In database nodes and sql-statement against virtual tables

DanSah · March 10, 2021, 3:17pm

Hi Knime community!

We are starting out to use the KNIME DB nodes to do fairly simple database queries against “virtual”/“calculated” views in a database (SAP HANA). The flows looks something like this:

The views are fairly sensitive for good sql-statements and we find that chaining a couple of column-filters + row filters like the picture above gives SQL-statements of this form:
SELECT * FROM ( SELECT “tempTable_3320555003387273690”.“MATERIAL” FROM (SELECT *
FROM “schema”.“calc_view”) AS
“tempTable_3320555003387273690” ) AS “tempTable_5861427265251268515”
WHERE “MATERIAL” = ‘A’

Instead of something like this:
SELECT MATERIAL FROM “schema”.“calc_view” WHERE “MATERIAL” = ‘A’
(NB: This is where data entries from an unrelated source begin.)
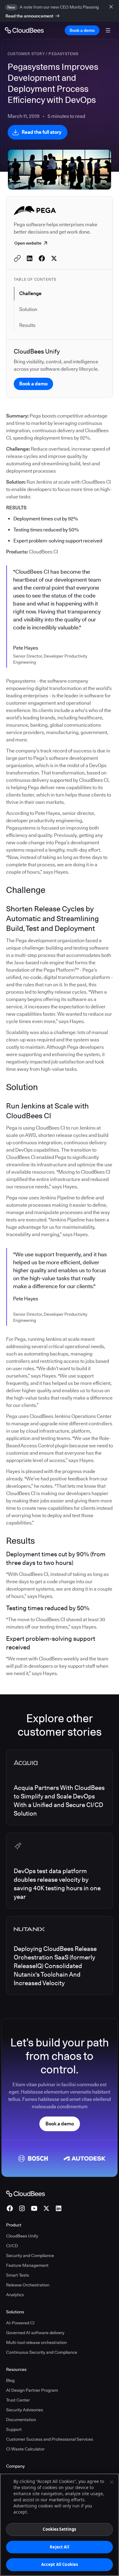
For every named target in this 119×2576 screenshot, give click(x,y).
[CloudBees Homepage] (25, 2193)
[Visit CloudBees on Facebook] (9, 2208)
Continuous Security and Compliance (41, 2352)
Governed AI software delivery (35, 2332)
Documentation (21, 2419)
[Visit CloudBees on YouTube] (34, 2208)
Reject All (59, 2547)
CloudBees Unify (22, 2235)
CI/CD (12, 2245)
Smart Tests (17, 2275)
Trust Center (18, 2400)
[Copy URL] (17, 258)
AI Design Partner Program (32, 2390)
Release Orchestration (27, 2284)
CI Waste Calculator (25, 2449)
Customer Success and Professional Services (49, 2439)
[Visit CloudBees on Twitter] (46, 2208)
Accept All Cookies (59, 2564)
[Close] (111, 2482)
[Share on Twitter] (54, 258)
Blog (10, 2380)
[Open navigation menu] (108, 30)
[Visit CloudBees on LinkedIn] (58, 2208)
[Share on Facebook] (41, 258)
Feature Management (27, 2265)
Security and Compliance (30, 2255)
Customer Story (26, 53)
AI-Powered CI (20, 2322)
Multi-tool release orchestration (36, 2342)
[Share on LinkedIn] (29, 258)
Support (14, 2429)
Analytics (15, 2294)
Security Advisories (24, 2409)
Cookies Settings (59, 2529)
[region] (59, 2524)
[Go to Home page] (24, 30)
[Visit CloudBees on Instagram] (22, 2208)
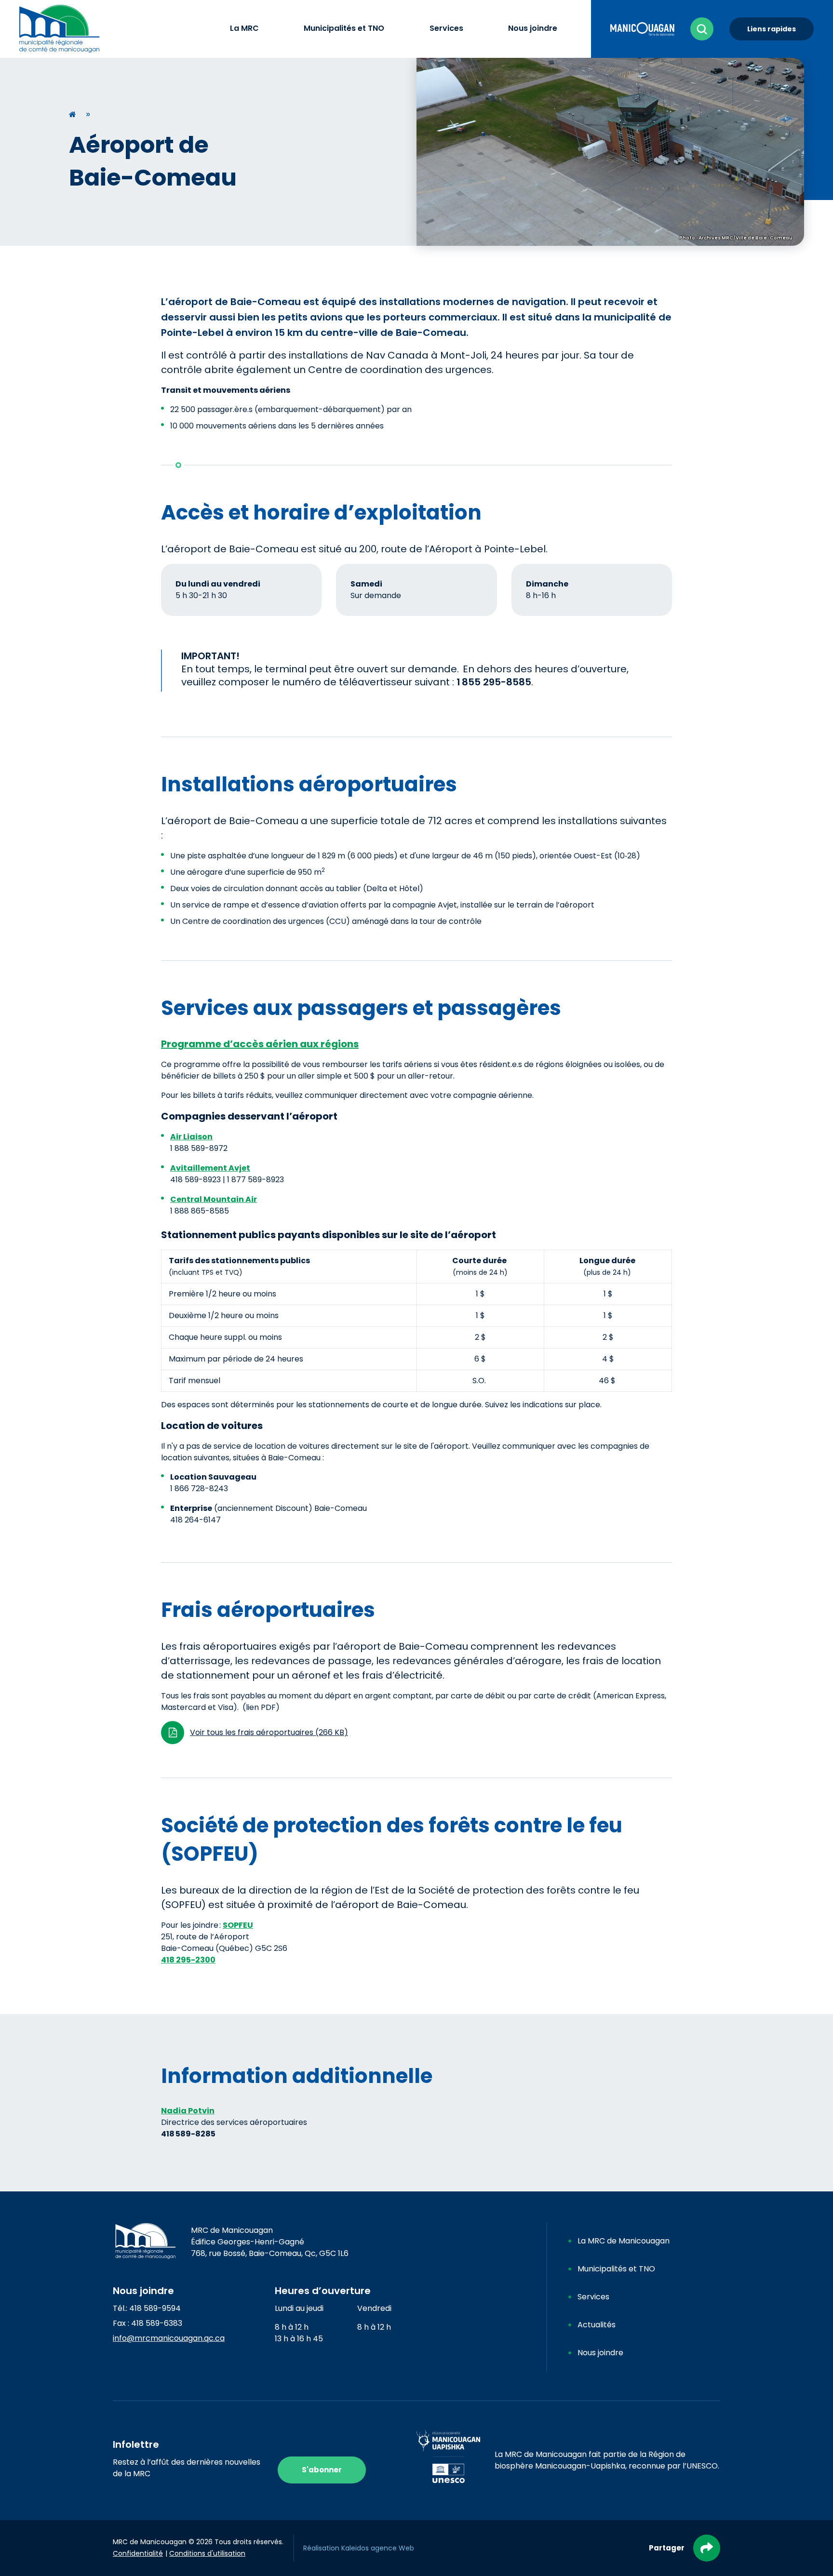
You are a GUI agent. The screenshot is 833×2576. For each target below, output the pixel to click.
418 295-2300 (188, 1959)
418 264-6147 (195, 1519)
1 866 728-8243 (199, 1488)
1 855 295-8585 (494, 682)
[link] (642, 28)
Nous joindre (600, 2352)
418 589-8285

What we end up with is very poor performance, since it seems like the virtual table more or less makes a SELECT * on the calc view making it assemble in memory to something very large and complex and then filter on that view afterwards.

We get much better performance out the short sql-statement, but not everyone is comfortable with writing their own SQL statements.
Is there anyway to “optimze” how KNIME makes the sql-statements now when it seems like the database cannot figure out to optimize the chained temp views that KNIME is assembling.

We are running KNIME 4.3.1 on Windows with a SAP HANA JDBC driver.

julian.bunzel · March 12, 2021, 11:51am

Hi @DanSah,

how do you compare the performance of the query KNIME generates and your query?
Are you running your query in KNIME as well by using e.g. the DB Query node? Or are you running another tool then?
Just want to check where the issue could be.

Best,
Julian

DanSah · March 17, 2021, 5:24pm

Thanks for the reply Julian!
We’re basically just executing the workflow above and time it. Then we remove the DB column and row filters and just enter the query directly as a custom query in the DT Table selector hooked up to the DB reader.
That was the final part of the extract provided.